=== Begin Enclosure ===
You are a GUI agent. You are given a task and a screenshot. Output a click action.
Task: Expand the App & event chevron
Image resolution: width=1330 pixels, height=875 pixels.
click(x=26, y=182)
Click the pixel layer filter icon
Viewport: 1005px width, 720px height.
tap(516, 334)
=== End Enclosure ===
● What you will do
What are the lines from the one containing "Task: Expand the App & event chevron" to the end of the material above? Return them exactly, and only them.

● Answer to this task
Task: Expand the App & event chevron
Image resolution: width=1330 pixels, height=875 pixels.
click(x=26, y=182)
Click the pixel layer filter icon
Viewport: 1005px width, 720px height.
tap(516, 334)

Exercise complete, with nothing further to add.